* **Problem requirements**
Without changing a word, repeat the data, and include no pictures.
((
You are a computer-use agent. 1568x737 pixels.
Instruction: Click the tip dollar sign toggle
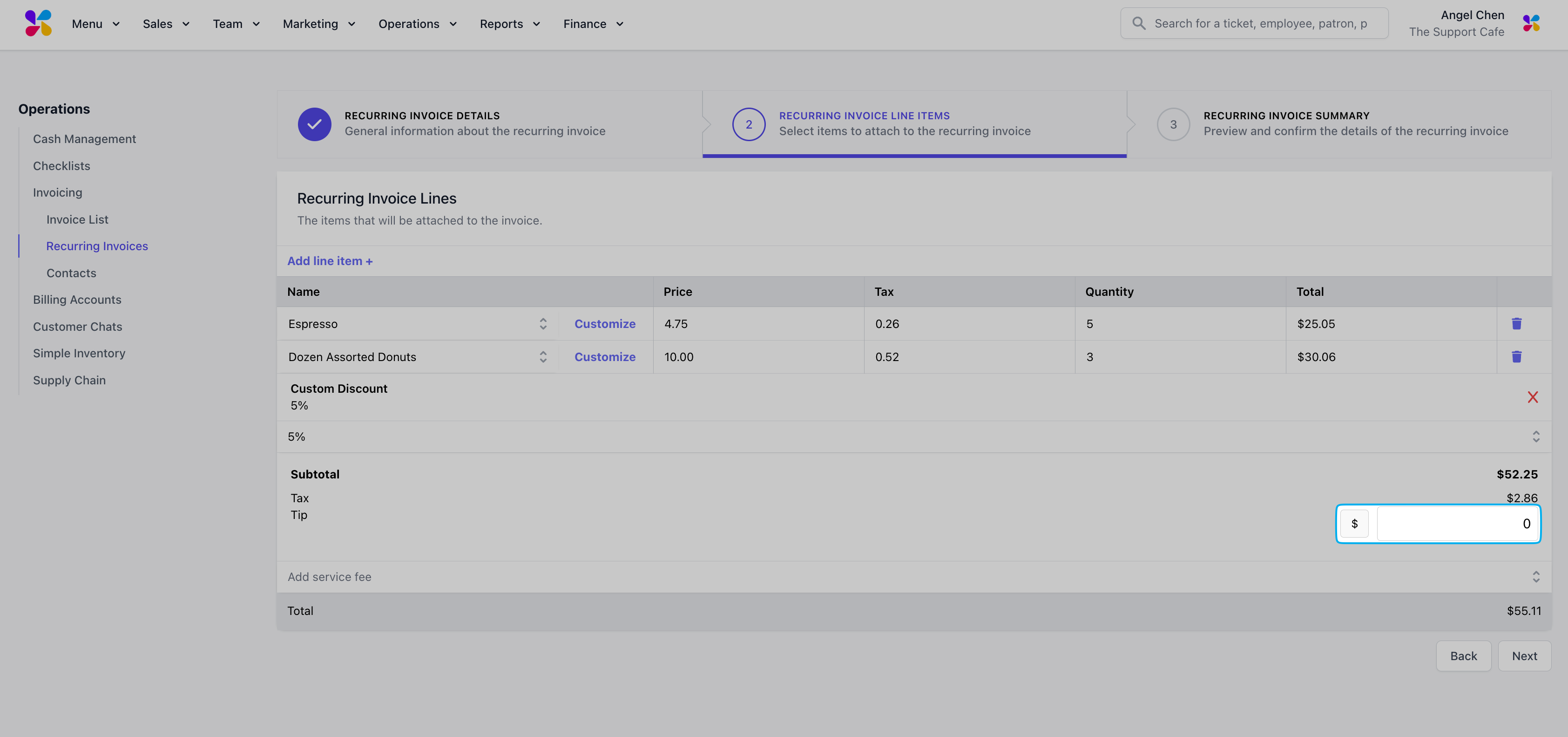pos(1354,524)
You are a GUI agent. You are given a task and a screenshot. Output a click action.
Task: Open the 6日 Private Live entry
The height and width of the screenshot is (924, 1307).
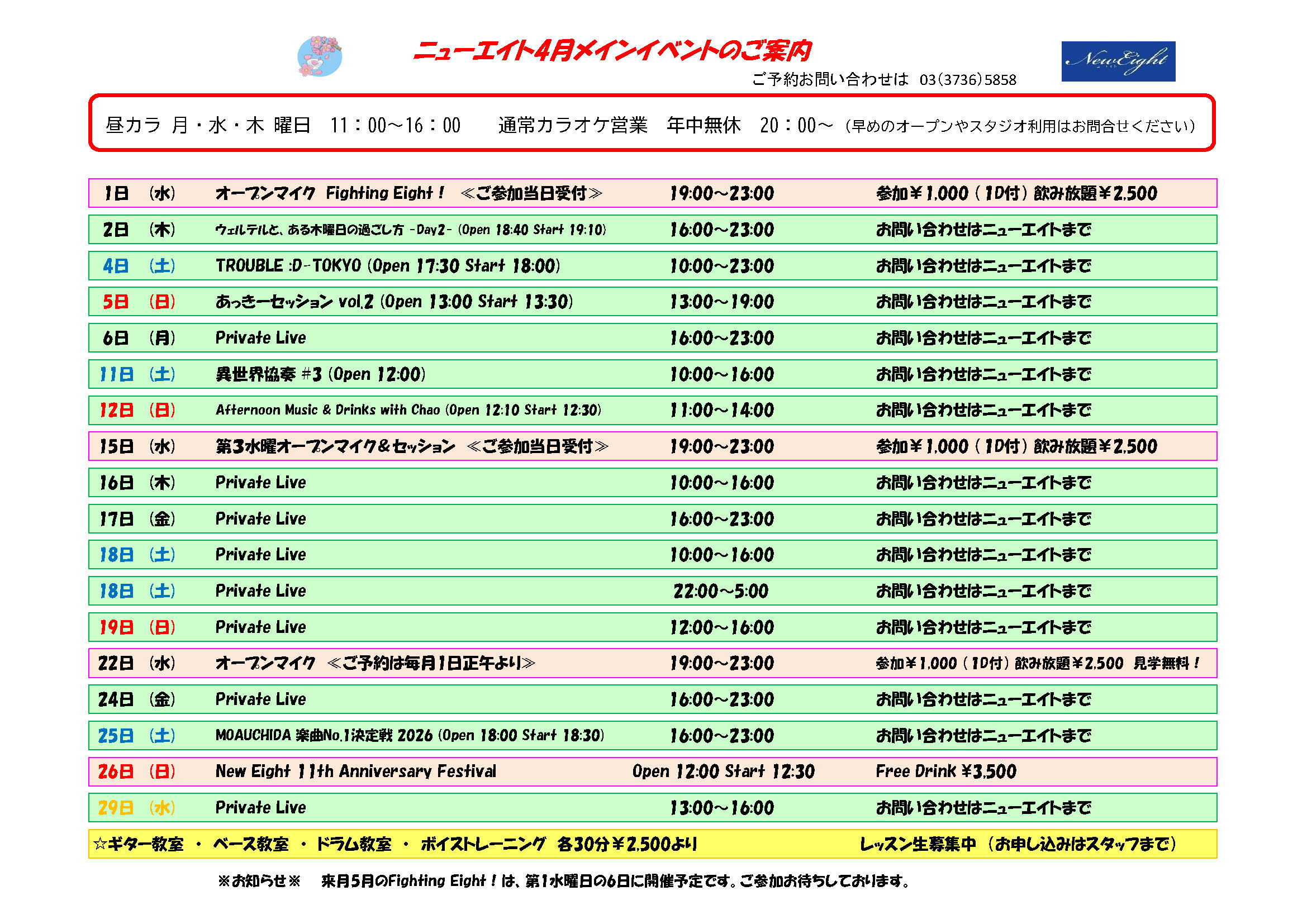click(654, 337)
))
* **Task output**
You are a computer-use agent. 1568x737 pixels.
Instruction: Click the tip dollar sign toggle
pos(1354,524)
You are a GUI agent. You are given a task and a screenshot. Output a click action.
Task: Open the 6日 Private Live entry
The height and width of the screenshot is (924, 1307).
click(654, 337)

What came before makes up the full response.